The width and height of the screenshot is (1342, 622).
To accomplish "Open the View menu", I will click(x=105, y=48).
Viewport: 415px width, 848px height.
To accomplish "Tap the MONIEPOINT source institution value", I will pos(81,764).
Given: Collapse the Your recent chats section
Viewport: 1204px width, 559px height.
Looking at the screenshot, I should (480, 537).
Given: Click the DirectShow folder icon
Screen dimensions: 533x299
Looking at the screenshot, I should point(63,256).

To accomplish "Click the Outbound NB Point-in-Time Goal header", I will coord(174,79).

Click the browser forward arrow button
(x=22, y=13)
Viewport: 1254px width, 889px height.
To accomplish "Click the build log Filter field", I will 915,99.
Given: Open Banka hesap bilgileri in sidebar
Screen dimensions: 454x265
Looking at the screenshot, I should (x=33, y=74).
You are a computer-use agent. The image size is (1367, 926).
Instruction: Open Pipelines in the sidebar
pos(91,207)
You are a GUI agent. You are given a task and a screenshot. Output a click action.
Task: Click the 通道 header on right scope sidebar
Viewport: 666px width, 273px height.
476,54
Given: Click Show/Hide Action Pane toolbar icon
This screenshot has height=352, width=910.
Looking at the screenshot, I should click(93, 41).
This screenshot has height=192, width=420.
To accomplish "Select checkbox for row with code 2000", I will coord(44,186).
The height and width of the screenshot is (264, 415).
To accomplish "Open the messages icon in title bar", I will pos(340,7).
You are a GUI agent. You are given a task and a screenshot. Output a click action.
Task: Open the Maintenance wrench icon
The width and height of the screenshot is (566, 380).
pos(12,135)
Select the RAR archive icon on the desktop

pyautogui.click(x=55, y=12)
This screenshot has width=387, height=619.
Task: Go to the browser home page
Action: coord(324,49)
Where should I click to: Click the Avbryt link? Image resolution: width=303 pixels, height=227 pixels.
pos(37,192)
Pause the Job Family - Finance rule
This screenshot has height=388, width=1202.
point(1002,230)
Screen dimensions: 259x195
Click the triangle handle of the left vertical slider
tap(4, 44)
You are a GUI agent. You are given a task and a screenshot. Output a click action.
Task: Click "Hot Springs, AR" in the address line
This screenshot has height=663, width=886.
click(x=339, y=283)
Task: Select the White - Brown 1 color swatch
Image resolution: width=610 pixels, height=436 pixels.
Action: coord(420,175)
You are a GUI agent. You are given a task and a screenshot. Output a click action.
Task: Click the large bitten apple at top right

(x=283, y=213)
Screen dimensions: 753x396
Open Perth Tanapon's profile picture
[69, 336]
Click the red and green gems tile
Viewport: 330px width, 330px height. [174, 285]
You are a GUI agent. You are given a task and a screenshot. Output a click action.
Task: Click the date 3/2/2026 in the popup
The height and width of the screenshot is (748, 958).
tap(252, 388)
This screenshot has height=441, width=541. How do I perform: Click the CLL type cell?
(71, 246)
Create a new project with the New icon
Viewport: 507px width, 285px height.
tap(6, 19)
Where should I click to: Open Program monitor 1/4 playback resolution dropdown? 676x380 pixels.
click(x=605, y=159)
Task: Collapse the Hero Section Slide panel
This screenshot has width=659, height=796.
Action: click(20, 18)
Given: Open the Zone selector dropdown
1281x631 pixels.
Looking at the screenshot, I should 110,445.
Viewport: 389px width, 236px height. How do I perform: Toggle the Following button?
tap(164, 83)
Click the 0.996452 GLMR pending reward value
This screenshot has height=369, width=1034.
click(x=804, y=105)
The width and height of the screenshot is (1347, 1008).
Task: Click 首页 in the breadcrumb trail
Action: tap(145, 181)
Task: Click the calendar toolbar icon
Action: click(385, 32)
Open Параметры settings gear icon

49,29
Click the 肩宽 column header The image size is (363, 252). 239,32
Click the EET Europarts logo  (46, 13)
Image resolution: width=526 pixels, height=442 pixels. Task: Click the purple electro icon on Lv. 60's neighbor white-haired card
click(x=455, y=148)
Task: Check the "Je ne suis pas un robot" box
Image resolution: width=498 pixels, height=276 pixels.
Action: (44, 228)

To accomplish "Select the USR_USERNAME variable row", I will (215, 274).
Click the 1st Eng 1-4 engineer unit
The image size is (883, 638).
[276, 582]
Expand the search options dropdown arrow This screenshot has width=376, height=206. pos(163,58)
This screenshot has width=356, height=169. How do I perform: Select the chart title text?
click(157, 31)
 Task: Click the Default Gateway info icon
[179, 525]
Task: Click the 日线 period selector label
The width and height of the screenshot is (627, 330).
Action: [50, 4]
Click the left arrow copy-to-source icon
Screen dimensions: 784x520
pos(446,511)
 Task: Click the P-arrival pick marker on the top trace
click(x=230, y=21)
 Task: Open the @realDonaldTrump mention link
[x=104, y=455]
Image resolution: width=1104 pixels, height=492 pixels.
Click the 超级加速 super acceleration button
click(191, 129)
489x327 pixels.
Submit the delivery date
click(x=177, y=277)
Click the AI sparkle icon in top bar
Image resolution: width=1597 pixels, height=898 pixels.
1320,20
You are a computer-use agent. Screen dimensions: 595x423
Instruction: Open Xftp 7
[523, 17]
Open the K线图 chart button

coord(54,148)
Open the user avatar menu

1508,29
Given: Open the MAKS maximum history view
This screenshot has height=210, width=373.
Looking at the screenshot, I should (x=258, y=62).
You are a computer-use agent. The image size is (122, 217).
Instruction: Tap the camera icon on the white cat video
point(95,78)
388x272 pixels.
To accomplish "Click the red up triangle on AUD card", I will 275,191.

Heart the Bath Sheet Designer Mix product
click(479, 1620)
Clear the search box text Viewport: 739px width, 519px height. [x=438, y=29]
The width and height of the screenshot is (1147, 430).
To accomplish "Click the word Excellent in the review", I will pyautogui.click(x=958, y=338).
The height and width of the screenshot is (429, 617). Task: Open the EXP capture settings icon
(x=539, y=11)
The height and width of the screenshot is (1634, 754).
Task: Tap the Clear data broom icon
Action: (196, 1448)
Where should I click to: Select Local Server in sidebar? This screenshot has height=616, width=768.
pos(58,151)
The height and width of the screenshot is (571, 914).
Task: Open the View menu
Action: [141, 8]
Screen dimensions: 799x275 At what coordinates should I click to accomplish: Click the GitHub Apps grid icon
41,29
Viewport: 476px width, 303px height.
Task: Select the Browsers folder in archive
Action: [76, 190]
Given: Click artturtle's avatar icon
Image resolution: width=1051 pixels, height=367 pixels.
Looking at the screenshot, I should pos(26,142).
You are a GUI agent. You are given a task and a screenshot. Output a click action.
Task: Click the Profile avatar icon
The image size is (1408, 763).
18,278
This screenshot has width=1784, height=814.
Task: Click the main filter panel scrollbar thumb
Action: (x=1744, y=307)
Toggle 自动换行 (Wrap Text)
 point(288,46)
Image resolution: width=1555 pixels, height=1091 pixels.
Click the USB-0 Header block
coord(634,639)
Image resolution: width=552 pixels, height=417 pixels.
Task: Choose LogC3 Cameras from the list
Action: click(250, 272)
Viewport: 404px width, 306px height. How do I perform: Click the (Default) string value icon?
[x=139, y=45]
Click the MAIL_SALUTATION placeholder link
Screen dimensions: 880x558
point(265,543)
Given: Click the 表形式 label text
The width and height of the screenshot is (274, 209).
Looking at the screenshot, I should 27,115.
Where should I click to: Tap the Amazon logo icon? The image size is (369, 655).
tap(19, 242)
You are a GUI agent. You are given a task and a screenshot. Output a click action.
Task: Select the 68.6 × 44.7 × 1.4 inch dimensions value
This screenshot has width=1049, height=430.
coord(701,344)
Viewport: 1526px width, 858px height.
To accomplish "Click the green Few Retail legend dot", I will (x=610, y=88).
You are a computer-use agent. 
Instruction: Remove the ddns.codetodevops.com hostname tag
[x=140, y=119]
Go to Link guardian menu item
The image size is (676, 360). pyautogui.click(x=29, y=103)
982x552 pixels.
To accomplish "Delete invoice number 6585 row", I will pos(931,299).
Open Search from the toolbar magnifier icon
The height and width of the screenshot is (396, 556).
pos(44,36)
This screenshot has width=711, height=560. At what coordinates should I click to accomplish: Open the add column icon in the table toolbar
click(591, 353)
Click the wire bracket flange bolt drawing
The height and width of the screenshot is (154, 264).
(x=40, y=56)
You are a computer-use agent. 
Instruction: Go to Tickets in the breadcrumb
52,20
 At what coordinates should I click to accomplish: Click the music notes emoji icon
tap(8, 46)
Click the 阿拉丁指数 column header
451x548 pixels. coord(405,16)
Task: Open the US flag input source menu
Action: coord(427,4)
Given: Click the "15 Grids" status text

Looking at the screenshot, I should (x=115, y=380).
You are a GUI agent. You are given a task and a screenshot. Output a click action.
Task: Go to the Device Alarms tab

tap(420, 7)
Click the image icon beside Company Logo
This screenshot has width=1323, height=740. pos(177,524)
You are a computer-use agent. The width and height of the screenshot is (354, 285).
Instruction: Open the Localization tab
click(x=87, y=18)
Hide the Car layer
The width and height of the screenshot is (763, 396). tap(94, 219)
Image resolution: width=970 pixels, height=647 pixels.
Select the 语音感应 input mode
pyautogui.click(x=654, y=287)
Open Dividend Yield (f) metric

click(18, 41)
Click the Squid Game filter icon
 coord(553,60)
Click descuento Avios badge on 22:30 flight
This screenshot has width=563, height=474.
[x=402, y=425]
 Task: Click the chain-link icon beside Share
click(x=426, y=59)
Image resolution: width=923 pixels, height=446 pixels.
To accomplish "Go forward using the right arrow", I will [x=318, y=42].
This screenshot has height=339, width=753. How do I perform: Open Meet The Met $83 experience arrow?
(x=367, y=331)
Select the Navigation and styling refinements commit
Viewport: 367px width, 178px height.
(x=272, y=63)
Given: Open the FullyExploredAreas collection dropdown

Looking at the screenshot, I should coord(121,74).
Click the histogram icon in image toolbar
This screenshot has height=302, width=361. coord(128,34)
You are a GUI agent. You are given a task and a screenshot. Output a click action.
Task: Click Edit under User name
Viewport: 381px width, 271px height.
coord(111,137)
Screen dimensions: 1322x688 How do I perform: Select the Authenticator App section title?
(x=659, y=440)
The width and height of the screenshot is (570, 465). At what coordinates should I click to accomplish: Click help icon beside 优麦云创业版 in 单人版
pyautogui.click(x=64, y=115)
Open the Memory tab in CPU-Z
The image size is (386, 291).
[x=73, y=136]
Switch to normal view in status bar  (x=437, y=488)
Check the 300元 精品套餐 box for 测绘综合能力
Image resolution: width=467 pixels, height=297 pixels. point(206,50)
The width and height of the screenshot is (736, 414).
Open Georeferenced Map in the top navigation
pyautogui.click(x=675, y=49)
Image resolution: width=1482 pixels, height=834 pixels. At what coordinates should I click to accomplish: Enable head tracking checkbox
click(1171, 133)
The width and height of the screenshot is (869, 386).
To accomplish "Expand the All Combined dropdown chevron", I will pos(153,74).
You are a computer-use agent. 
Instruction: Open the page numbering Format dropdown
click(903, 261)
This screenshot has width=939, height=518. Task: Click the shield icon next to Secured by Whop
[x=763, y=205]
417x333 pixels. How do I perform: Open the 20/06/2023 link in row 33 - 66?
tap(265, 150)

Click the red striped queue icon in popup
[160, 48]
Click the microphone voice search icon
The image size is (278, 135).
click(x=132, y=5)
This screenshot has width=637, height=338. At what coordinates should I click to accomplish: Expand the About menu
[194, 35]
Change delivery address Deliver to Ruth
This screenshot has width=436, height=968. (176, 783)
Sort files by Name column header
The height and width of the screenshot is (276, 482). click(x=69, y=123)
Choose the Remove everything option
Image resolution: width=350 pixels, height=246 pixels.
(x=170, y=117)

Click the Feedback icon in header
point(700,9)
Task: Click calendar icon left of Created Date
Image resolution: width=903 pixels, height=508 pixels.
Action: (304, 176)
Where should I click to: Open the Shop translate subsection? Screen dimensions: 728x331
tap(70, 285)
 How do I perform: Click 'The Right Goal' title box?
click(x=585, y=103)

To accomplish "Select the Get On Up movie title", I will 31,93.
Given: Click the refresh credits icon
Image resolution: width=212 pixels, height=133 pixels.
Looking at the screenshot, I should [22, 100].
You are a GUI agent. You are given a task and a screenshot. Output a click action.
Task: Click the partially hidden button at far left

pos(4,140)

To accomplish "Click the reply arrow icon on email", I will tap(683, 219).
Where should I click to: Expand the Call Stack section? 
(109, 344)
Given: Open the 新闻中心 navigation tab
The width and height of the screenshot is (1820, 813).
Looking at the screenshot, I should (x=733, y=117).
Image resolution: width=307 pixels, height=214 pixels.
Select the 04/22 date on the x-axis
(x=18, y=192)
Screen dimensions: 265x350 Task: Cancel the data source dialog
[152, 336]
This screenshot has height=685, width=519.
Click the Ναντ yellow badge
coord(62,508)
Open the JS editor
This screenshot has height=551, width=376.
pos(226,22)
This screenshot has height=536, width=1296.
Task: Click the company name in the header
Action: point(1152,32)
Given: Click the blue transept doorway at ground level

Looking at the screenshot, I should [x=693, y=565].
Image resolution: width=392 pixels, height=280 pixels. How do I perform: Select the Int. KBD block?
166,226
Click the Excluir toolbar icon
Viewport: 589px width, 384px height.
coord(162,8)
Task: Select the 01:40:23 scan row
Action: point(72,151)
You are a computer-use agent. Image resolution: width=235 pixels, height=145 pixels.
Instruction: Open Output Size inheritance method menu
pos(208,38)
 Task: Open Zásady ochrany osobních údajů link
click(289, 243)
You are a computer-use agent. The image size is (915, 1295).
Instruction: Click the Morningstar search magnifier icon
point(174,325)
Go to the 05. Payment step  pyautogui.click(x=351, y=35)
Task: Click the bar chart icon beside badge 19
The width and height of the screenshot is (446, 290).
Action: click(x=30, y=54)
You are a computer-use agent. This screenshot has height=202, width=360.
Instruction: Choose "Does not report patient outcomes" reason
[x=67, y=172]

====

Prompt |
Starting with the line that holds "The height and width of the screenshot is (264, 415)." and ending with the line that holds "Task: Open the Maintenance wrench icon", retype every line in the data above exactly, and nothing else.

Solution to this task |
The height and width of the screenshot is (264, 415).
To accomplish "Open the messages icon in title bar", I will pos(340,7).
You are a GUI agent. You are given a task and a screenshot. Output a click action.
Task: Open the Maintenance wrench icon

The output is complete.